GIVEN INFORMATION section start

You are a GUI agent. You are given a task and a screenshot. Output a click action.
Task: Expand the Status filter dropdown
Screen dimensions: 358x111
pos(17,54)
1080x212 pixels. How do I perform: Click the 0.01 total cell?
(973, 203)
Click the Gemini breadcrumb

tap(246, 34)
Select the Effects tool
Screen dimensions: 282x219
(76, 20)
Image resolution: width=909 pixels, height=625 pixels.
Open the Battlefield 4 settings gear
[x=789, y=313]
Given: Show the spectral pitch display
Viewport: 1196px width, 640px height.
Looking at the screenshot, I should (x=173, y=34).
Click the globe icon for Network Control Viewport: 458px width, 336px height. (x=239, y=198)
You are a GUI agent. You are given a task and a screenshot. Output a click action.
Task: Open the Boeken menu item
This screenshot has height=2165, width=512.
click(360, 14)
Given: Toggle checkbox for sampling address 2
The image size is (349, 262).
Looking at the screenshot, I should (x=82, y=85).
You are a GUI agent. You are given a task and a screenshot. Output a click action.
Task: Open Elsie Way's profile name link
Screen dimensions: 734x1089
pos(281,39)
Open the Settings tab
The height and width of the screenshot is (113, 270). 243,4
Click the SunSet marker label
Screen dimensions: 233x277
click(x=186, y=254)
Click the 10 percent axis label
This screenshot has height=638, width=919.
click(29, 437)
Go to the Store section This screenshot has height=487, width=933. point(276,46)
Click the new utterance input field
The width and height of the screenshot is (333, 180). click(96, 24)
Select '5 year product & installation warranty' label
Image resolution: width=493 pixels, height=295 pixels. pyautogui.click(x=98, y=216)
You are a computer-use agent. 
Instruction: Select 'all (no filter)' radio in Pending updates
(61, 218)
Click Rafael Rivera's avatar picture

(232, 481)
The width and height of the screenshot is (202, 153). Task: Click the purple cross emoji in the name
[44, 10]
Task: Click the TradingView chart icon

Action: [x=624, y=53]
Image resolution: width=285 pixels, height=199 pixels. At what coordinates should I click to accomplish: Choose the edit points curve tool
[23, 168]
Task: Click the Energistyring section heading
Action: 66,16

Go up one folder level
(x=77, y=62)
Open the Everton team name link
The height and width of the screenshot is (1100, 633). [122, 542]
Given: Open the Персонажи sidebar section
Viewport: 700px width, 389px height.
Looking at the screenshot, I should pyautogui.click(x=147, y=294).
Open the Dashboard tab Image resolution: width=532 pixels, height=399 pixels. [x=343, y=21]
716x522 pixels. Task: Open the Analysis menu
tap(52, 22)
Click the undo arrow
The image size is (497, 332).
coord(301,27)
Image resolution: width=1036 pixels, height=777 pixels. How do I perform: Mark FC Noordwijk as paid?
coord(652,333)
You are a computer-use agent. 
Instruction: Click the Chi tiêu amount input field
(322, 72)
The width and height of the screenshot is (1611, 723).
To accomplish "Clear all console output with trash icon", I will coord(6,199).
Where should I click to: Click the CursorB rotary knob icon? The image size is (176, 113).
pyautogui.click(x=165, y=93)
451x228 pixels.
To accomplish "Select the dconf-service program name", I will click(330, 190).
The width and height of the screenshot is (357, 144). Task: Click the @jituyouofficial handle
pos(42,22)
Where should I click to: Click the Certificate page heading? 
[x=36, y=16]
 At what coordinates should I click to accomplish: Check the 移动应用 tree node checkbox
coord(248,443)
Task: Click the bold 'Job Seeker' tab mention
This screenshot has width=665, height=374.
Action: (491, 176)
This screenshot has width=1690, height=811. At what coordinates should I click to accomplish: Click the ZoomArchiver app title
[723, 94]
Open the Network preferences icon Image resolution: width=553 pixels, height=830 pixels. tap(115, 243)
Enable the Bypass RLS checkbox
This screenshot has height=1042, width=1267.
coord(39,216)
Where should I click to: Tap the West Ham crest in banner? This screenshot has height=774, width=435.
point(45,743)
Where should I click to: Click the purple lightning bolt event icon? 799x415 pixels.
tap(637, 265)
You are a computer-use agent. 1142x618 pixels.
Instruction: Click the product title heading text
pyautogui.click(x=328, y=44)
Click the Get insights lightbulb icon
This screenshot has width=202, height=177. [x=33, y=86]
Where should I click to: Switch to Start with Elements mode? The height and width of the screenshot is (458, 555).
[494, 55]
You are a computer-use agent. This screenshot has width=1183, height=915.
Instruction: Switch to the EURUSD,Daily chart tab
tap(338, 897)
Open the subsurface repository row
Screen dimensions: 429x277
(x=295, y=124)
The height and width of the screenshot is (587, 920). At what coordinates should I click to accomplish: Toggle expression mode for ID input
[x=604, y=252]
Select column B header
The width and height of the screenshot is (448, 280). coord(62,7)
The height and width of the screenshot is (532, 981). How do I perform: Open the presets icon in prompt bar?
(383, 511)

GIVEN INFORMATION section end

* TASK REQUIREMENTS *
Using the entries above, output exactly the lines between the line holding "Open the Battlefield 4 settings gear" and the line holding "Click the globe", end lines included, and nothing more.

* OUTPUT *
Open the Battlefield 4 settings gear
[x=789, y=313]
Given: Show the spectral pitch display
Viewport: 1196px width, 640px height.
Looking at the screenshot, I should (x=173, y=34).
Click the globe icon for Network Control Viewport: 458px width, 336px height. (x=239, y=198)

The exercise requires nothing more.